Prompt - When you reach the line containing "Click 购买 under" in the entries below, please begin setting down lines exactly, stop only after the last one, and add nothing else.

—————

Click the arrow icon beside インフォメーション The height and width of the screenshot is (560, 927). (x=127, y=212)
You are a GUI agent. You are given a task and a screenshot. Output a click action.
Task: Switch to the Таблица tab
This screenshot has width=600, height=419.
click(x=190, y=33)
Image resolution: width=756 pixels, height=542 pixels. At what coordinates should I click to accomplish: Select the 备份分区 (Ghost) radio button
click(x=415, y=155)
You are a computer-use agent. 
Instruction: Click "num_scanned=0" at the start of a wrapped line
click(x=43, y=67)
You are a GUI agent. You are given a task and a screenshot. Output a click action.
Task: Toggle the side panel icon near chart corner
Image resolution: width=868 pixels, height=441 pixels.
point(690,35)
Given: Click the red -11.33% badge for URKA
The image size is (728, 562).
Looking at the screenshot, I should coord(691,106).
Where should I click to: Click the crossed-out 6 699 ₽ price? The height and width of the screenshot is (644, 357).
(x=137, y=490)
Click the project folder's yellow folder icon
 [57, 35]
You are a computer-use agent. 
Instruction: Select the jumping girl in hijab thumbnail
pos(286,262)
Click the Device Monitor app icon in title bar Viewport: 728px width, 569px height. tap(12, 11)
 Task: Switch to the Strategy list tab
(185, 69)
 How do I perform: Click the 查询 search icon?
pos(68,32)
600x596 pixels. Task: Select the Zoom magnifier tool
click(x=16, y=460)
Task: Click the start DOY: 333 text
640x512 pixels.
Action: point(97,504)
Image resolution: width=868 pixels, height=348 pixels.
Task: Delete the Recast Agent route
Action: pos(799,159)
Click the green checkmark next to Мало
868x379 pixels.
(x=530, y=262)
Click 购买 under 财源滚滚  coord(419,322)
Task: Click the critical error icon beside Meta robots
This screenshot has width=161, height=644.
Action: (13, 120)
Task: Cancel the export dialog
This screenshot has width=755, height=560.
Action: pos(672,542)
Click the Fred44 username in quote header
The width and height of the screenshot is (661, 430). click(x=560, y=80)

—————

Task solution -
Click 购买 under 财源滚滚  coord(419,322)
Task: Click the critical error icon beside Meta robots
This screenshot has width=161, height=644.
Action: (13, 120)
Task: Cancel the export dialog
This screenshot has width=755, height=560.
Action: pos(672,542)
Click the Fred44 username in quote header
The width and height of the screenshot is (661, 430). click(x=560, y=80)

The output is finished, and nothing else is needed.